DR. EPSTEIN: Our current consideration is that the donor would be able to give a unit on or after 56 days, provided that that donor has an IDT test. So, we are not thinking of an offline requalification test. We are thinking that the donor could come back as per usual after 8 weeks of donating whole blood. And that as long as the donation is qualified by IDT NAT, that that is a suitable collection.

So, I think that the cycle of testing interpretation, re-entry, and requalification is not really what FDA has in mind. Now, I understand your point that it may be operationally simpler to defer for 90 days, but we are not precluding a collection at the normal 8 weeks. We're just saying do IDT NAT on that unit.

MS. STRAMER: And therein is the rub. For us, when we collect in our system, 22,000-25,000 tubes a day, it's impossible for sample management to flag that sample and say, this one sample goes to individual donation testing while the rest of the units go for pooling. That's operationally problematic, would led to error, and these are all manual processes. In our system, manual processes don't get approved, because they don't work. So, we would be back then to 90 days.

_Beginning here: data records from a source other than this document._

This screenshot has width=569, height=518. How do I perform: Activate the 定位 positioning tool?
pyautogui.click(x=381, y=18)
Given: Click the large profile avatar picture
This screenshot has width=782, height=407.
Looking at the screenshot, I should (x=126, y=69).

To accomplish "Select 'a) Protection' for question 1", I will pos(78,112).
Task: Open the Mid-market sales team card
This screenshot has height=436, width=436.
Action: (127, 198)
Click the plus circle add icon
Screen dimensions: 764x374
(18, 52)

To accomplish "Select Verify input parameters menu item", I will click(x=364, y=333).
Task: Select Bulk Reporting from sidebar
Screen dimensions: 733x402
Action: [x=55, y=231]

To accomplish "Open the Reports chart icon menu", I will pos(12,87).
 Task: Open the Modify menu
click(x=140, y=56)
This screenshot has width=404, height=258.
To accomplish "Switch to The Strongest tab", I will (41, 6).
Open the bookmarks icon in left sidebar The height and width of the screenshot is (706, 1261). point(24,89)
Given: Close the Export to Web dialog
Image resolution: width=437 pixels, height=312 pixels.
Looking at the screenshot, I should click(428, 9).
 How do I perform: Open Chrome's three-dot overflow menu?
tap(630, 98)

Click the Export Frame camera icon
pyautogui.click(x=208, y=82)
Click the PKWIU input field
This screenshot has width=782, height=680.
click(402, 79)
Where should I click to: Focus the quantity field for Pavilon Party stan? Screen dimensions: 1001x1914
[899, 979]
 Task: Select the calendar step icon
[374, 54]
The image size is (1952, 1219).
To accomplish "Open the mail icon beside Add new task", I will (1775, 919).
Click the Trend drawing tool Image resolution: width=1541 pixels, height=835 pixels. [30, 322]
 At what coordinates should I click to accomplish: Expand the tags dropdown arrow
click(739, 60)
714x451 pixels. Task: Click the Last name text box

DR. ALLEN: Any other committee comments or to add to that discussion or questions?

I think this is a very important issue in terms of process. It does have a real impact on the blood collection agencies. On the other hand, we want to assure the safest blood possible, but there are lots of practical considerations. I know that the FDA is working on this. The committee has not been asked a formal question on it, but I'm sure that there probably is agreement that we would encourage the FDA to continue to work on this expeditiously with the blood collection industry to try to resolve the issues.

DR. LEW: Just a question. For the 56 day NAT testing, wouldn't that be data that would be quite helpful to us? Because a lot of this data is extrapolated from limited data already. And I can see in a process it might be easier in a large blood collecting facility to go to 90 days.